(DIRECTIONS) Turn the items between the lines holding "Describe the element" and "At what (x,y)", inclusive, into a numbered list, leaving out blank lines.

(DATA FOR THIS TASK)
══════

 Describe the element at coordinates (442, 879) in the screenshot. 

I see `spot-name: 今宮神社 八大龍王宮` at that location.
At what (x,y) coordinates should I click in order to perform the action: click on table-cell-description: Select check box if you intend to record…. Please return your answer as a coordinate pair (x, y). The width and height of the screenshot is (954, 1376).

══════

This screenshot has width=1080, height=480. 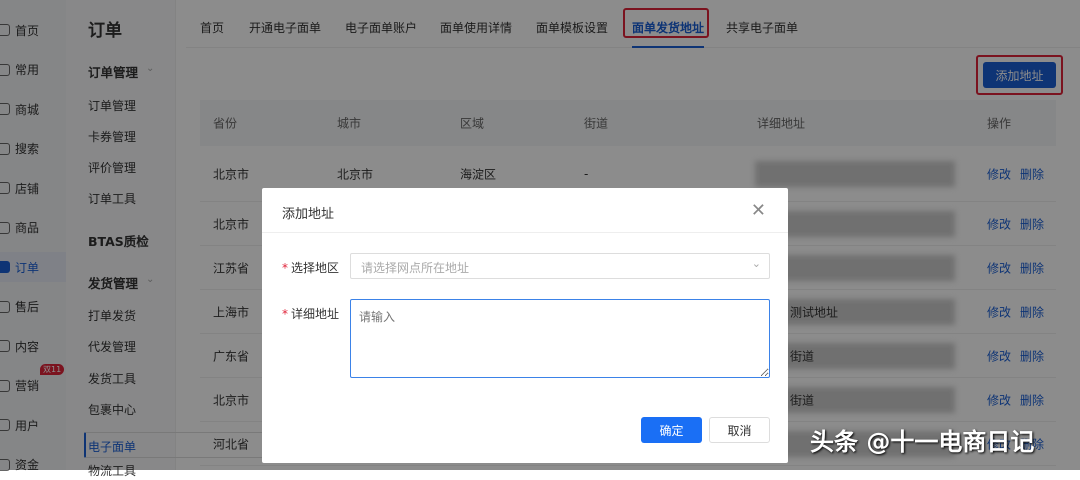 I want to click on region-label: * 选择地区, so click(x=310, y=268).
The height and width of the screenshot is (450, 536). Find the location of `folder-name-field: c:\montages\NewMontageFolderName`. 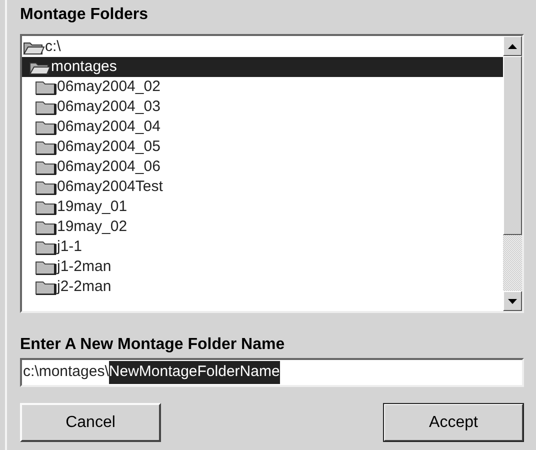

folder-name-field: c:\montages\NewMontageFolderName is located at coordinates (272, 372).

══════

(RESULT)
1.  Describe the element at coordinates (442, 879) in the screenshot. 
2. I see `spot-name: 今宮神社 八大龍王宮` at that location.
3. At what (x,y) coordinates should I click in order to perform the action: click on table-cell-description: Select check box if you intend to record…. Please return your answer as a coordinate pair (x, y). The width and height of the screenshot is (954, 1376).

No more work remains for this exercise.